Pigeons are able to breed from the age of 6 months and can do so all year, being most prolific in the spring and summer months. They are monogamous and build flimsy nests in which 1-2 white eggs are laid after 10-15 days of pairing and these are incubated for 17-19 days with the parents alternating incubation once daily. After hatching, the parents raise the squabs and these fledge after 30 days or so. A second clutch is usually laid during the rearing period of the first pair of squabs . Racing of birds when they are in pre-breeding, incubation or rearing reproductive stages has been postulated to affect their speed and racing performance .
According to a study by Murton et al. , male birds are thought to undergo behavioural changes as a result of changing hormonal basis. Courtship is believed to be dependent on high levels of FSH/androgen resulting in aggressive components of the behaviour. The next phase is the nest demonstration and higher oestrogen levels dominate it. At the end of this phase, FSH dominated once more and results in nest building. Ball and Balthazart  believe that ovarian oestrogens activate female sexual behaviour and that parental care is hormonally initiated by synergistic actions of sexual steroids and prolactin in females, and by a response to the female’s signals in males.

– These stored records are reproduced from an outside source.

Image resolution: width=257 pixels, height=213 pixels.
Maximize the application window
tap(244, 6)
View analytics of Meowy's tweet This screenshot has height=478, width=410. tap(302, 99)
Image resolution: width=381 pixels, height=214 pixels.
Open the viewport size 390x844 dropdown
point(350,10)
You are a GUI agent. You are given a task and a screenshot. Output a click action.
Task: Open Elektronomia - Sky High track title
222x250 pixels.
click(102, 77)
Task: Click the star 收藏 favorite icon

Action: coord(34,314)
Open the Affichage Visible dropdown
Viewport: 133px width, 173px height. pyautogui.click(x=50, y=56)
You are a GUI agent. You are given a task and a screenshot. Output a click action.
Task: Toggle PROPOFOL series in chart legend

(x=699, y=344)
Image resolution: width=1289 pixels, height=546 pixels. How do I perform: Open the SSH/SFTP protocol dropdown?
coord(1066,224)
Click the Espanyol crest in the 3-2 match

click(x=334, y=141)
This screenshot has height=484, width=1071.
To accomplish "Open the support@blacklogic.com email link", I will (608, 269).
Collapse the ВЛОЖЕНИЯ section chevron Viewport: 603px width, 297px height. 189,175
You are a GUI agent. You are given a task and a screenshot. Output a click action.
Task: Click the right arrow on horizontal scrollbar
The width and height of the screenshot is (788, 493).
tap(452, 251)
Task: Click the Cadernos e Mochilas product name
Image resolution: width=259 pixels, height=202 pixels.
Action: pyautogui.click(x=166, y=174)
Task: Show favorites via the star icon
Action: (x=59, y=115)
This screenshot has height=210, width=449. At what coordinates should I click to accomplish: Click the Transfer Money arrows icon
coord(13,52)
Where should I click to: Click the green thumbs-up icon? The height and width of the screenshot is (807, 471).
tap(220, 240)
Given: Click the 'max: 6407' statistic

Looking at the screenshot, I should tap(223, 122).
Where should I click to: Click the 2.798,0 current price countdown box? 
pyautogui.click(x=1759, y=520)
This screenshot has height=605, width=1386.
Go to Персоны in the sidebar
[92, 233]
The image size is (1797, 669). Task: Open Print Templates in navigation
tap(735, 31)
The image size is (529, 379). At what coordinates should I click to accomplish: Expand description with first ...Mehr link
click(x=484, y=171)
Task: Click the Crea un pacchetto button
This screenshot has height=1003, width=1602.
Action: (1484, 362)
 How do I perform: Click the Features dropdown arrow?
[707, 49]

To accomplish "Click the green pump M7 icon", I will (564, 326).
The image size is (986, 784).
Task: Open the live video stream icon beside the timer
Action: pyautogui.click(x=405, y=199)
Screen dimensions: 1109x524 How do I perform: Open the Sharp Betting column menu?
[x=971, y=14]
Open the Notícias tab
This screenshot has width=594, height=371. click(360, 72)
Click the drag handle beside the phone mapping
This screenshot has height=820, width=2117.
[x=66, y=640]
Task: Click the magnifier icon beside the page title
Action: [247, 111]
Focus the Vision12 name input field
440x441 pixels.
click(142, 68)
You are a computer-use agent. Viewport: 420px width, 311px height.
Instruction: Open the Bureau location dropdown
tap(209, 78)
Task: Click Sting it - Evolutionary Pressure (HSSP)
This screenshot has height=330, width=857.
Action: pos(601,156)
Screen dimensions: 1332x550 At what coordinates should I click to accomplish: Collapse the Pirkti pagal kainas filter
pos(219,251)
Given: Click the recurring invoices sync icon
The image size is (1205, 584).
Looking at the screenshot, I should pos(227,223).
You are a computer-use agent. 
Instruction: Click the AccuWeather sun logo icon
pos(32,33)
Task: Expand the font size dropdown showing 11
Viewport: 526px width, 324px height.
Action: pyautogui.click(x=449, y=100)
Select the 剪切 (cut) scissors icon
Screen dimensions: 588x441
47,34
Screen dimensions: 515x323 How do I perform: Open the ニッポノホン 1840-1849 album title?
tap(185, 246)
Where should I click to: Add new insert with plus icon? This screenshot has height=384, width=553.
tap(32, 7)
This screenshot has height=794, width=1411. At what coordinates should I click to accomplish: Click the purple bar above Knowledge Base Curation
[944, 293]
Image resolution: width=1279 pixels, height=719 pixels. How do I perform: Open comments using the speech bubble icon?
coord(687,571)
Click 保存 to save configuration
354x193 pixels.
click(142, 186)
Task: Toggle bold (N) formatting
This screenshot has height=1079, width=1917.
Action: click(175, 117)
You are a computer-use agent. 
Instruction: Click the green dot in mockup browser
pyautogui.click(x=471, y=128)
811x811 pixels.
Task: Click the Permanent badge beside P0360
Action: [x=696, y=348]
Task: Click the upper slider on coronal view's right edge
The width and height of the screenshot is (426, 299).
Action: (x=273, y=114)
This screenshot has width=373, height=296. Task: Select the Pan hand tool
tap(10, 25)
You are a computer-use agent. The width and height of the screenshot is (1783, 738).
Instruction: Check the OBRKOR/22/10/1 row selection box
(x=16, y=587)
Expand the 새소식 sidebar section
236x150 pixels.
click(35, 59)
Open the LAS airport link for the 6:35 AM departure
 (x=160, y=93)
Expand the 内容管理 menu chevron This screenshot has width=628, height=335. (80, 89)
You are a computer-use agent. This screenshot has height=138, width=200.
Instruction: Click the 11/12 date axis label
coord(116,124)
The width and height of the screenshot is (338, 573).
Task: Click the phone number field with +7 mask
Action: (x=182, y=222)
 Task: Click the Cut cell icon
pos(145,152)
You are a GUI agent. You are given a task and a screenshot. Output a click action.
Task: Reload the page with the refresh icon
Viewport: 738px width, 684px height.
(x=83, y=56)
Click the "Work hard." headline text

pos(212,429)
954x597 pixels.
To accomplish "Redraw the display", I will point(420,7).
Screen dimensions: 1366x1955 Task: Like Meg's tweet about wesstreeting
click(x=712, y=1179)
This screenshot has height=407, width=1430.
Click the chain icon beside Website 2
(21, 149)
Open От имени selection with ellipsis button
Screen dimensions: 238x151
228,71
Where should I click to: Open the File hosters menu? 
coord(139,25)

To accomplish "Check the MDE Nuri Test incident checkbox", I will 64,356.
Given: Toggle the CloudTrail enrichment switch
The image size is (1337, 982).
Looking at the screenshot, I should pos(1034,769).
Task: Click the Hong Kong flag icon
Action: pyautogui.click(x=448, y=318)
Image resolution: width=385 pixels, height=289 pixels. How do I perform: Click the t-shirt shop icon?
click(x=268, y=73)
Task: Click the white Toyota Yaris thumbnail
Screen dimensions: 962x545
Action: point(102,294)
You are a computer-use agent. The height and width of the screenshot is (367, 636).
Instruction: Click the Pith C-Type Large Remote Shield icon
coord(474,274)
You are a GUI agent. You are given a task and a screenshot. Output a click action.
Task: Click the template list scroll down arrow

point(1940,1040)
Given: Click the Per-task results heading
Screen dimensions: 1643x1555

The muscles are needed for wing movement, the chest depth of a bird can be taken as the breast muscle volume. The attachment of the m. pectoralis superficialis (aka m. pectoralis major) is from the ribs, clavicle and lateral sternum to the crest of the lateral tuberosity on the humours . Its contraction on the outside causes the wing to move downwards (downstroke, Figure 1). The contraction of the m. pectoralis profundus (aka m. pectoralis minor or m. supracoracoideus) will move the wing upwards (upstroke, Figure 2). The tendon of this muscle runs through a channel called the foramen triosseum formed by the coracoid, scapula and clavicula allowing a pulley effect to be achieved. The m. pectoralis major is rich in myoglobin and muscle fibres and also lipid droplets (most important source of energy for pigeons when in continuous flight). It has the greatest volume and surface area of the birds’ muscles and is vital as a source of energy and for stamina during flight. The m. supracoracoidues is paler in colour, contains more white muscle fibres and is rich in glycogen which is useful for sudden manoeuvres such as take-off and landing. Since the upstroke needs approximately one sixth of the exertion force of the down stroke, the fact that there are less red muscle fibres and less lipids is of no real concern. The longer a race will be, the more vital an appropriate supply of fat in the diet is. Protein is of less importance than lipids and carbohydrates from an energetic point of view. The importance of the m. pectoralis profundus in uplift was investigated by Degernes and Feducia . They performed unilateral or bilateral tenectomy of the tendon of this muscle to see if deflighting would occur. Although none of the birds undergoing either of these procedures had normal dorsal extension of the affected wing, they were all still able to escape and produce some uplift (though obviously not enough to fly appropriately). The pectoralis muscle force is seen to peak at an early stage of the wing cycle during the downstroke . The volume, tension and colour of the muscles are qualities looked at in racing birds.